2. AVL tree (self-balanced binary search tree)
The figure above is an AVL tree with the same number of nodes and values as a binary sort tree
Let’s look at the process of finding 9 again:
-
9 is greater than 4, so go to its right subtree
-
9 is less than 10. Go to its left subtree
-
Node 9 is equal to node 9. The search succeeds
Three times in total, the same amount of data is less than the binary sorting tree, why? Because the height of AVL tree is smaller than that of binary sort tree, the higher the height, the more times of comparison; Do not underestimate the optimization of this time, if it is 200W data, the number of comparisons will be significantly different.
You can imagine a 1 million-node balanced binary tree, 20 tall. A query may require access to 20 data blocks. In the days of mechanical hard disks, reading a block of data randomly from a disk took about 10 ms of addressing time. In other words, for a 1 million row table, if stored in a binary tree, it might take 20 10 ms to access a single row, which is quite a slow query!

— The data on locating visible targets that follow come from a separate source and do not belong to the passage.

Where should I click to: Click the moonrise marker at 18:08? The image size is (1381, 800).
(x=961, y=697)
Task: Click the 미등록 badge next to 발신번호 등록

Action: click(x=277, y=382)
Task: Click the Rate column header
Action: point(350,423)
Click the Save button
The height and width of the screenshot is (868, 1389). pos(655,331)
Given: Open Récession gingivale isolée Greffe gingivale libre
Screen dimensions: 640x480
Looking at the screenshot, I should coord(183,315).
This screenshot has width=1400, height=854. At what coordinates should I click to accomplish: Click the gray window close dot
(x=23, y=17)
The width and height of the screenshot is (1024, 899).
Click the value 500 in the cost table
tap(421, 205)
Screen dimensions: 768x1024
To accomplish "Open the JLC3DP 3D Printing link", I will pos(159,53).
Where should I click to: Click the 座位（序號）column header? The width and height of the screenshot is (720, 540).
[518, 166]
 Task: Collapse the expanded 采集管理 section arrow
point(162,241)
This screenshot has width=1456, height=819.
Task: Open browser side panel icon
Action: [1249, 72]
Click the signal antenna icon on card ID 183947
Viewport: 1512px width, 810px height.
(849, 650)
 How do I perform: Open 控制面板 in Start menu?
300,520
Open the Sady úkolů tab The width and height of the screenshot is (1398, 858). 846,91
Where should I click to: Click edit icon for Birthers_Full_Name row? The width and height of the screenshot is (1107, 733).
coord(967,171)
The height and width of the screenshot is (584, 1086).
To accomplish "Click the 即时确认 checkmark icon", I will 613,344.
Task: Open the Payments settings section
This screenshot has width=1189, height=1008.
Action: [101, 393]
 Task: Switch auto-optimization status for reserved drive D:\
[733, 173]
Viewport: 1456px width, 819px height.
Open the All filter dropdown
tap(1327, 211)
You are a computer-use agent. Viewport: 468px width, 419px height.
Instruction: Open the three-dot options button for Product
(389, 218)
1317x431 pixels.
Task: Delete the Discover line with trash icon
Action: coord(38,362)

B Tree (Balanced Tree) (Balanced Tree) (Balanced Tree
A B tree is a multi-path self-balanced search tree, which is similar to a normal binary tree, but B books allow each node to have more children. The schematic diagram of B-tree is as follows: It is worth noting that data data of non-leaf nodes and leaf nodes of B-tree are stored separately, so common features such as range query and sorting are unfriendly.
B tree features:
-
All the keys are distributed throughout the tree
-
Any keyword appears and only appears on one node
-
The search may end at a non-leaf node
-
In the keyword set to do a search, performance close to binary search algorithm
To improve efficiency, minimize the number of disk I/ OS. In practice, the disk is not read strictly on demand, but preread every time.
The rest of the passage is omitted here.